Recast every line of the listing below as a numbered list, omitting any blank lines.

--- EXCERPTED RECORDS Enclosed Below ---

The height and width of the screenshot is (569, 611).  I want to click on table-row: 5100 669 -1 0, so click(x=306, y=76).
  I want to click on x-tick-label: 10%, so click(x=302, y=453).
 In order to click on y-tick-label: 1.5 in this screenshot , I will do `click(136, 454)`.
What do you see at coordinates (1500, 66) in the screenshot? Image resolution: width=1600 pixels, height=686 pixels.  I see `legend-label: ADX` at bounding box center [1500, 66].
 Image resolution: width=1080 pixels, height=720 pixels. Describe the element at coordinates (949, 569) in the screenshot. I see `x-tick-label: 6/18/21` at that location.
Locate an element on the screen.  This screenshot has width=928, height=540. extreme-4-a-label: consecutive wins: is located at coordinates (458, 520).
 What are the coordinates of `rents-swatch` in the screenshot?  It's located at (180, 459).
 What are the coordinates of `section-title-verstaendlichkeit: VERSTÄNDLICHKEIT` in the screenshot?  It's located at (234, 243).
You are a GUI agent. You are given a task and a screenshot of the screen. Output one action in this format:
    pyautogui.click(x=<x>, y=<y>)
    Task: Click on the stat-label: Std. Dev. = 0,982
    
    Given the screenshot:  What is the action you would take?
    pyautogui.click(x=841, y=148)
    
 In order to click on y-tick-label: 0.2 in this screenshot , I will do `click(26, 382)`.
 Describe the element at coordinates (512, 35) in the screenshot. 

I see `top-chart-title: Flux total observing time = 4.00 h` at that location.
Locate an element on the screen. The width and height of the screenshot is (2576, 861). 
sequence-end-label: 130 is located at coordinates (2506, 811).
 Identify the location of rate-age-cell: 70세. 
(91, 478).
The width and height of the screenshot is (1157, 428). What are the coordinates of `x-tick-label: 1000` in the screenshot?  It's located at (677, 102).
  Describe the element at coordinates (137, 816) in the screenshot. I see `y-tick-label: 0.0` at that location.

--- End of Enclosed EXCERPTED RECORDS ---

EXERCISE RESPONSE:
1. The height and width of the screenshot is (569, 611).  I want to click on table-row: 5100 669 -1 0, so click(x=306, y=76).
2.   I want to click on x-tick-label: 10%, so click(x=302, y=453).
3.  In order to click on y-tick-label: 1.5 in this screenshot , I will do `click(136, 454)`.
4. What do you see at coordinates (1500, 66) in the screenshot? Image resolution: width=1600 pixels, height=686 pixels.  I see `legend-label: ADX` at bounding box center [1500, 66].
5.  Image resolution: width=1080 pixels, height=720 pixels. Describe the element at coordinates (949, 569) in the screenshot. I see `x-tick-label: 6/18/21` at that location.
6. Locate an element on the screen.  This screenshot has width=928, height=540. extreme-4-a-label: consecutive wins: is located at coordinates (458, 520).
7.  What are the coordinates of `rents-swatch` in the screenshot?  It's located at (180, 459).
8.  What are the coordinates of `section-title-verstaendlichkeit: VERSTÄNDLICHKEIT` in the screenshot?  It's located at (234, 243).
9. You are a GUI agent. You are given a task and a screenshot of the screen. Output one action in this format:
10.     pyautogui.click(x=<x>, y=<y>)
11.     Task: Click on the stat-label: Std. Dev. = 0,982
12.     Given the screenshot:  What is the action you would take?
13.     pyautogui.click(x=841, y=148)
14.  In order to click on y-tick-label: 0.2 in this screenshot , I will do `click(26, 382)`.
15.  Describe the element at coordinates (512, 35) in the screenshot. 
16. I see `top-chart-title: Flux total observing time = 4.00 h` at that location.
17. Locate an element on the screen. The width and height of the screenshot is (2576, 861). 
18. sequence-end-label: 130 is located at coordinates (2506, 811).
19.  Identify the location of rate-age-cell: 70세. 
20. (91, 478).
21. The width and height of the screenshot is (1157, 428). What are the coordinates of `x-tick-label: 1000` in the screenshot?  It's located at (677, 102).
22.   Describe the element at coordinates (137, 816) in the screenshot. I see `y-tick-label: 0.0` at that location.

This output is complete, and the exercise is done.